Within healthcare literature, improving patient safety is often related to learning from incidents [10]. The term just culture is commonly used to describe processes within organizations aiming to achieve a fair conclusion for those involved in an incident or a near miss. Key to a just culture is a focus on openness, repairing harm, and learning rather than blaming. Researchers such as Leape, [11] Wu, [12] and Dekker, [13] argue that the use of retributive justice mechanisms, focusing on punishment, hinders the ability of an organization to learn from mistakes. They argue that a change is needed towards restorative justice, aiming to repair the damage and restore the well-being of all those involved. Restorative just culture also focuses on fostering a culture in which employees dare to speak up and voice concerns, not only when errors have occurred but more generally to improve healthcare practices [14]. Whilst, as the label suggests, a just culture process is intended to promote a fair conclusion for those involved and a positive organizational culture, there is considerable controversy over whether just culture processes do in fact achieve these goals [15, 16]. Organizational literature shows that fostering safety culture is complex and may fail to reach intended outcomes [17, 18].

The theoretical concept of just culture as both a process and an intended outcome has received considerable attention within safety science literature.

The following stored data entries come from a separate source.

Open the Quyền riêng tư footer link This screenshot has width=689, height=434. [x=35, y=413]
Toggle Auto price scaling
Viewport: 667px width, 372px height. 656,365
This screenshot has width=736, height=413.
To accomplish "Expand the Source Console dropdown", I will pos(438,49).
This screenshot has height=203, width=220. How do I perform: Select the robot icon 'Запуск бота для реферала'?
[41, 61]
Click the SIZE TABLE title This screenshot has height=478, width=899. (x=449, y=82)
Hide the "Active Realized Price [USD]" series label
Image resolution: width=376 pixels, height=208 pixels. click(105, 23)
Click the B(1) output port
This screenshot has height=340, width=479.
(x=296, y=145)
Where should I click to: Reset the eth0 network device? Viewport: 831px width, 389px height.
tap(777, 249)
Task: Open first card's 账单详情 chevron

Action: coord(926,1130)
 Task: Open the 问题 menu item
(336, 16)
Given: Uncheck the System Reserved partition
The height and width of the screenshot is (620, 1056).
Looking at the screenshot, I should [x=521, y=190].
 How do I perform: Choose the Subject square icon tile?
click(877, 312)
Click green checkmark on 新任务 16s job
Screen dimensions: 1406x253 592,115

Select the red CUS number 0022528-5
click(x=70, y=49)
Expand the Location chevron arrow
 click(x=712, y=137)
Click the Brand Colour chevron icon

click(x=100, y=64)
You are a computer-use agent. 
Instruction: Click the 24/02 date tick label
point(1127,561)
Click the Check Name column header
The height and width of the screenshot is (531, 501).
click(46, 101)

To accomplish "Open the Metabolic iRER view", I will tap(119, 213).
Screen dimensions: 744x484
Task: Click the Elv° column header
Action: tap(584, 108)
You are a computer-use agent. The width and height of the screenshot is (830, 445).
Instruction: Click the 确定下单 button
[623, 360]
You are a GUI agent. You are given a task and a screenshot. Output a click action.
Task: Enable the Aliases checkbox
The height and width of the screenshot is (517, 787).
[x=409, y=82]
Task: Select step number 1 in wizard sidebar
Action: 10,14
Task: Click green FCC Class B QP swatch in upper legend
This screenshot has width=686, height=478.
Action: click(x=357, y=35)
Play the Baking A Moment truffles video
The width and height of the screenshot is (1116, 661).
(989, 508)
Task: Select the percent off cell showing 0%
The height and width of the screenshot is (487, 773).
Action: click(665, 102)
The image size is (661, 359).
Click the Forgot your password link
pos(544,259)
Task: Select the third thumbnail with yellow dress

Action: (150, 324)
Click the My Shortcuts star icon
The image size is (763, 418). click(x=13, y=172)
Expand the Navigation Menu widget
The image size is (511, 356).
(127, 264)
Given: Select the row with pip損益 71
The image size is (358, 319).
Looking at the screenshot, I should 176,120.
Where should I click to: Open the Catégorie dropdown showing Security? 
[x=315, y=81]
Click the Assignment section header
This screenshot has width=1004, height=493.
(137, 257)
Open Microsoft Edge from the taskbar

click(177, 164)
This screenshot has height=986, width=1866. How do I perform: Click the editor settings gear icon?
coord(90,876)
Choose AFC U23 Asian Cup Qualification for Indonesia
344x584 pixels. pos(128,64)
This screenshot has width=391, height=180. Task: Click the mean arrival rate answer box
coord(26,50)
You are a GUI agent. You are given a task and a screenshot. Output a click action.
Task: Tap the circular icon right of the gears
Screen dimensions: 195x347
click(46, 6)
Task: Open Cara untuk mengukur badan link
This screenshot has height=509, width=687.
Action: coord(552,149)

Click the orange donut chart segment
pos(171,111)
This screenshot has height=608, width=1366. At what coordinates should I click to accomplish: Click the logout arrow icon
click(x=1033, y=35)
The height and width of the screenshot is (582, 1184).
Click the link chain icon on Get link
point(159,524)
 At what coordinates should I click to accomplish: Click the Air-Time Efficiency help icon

Several studies indicate that the use of sanctions damages the ability of an organization to learn and create mutual trust between management and the workforce [19]. Individuals in organizations may be reluctant to report negative information, especially when this can lead to disciplinary sanctions, or result in being blamed because of an error [20]. The fair treatment of professionals supports a culture of openness and learning by making employees feel confident to speak up when things go wrong, rather than fearing blame.

Despite the volume of theoretical literature on just culture, there has been little examination of the experiences in real life practice [10]. This study therefore focuses on experiences with fostering a just culture within healthcare organizations and explores requirements and challenges in practice. We conducted a qualitative study, investigating initiatives to foster the development of a just culture in five healthcare organizations in the Netherlands. Data were collected through interviews with stakeholders and observations of project group meetings in the organizations.

In the following we first provide a description of the setting and initiatives in the five healthcare organizations and the methods used. We then present our findings on requirements and challenges concerning fostering a just culture in practice. We conclude this study with a discussion of our findings and practical implications.



The presented research was undertaken at the request of the Dutch Health and Youth Care Inspectorate (further: inspectorate), to promote a just culture in healthcare organizations. In recent years, the inspectorate has focused its policy from supervision and reports of serious incidents to improving the process of learning from incidents within healthcare organizations.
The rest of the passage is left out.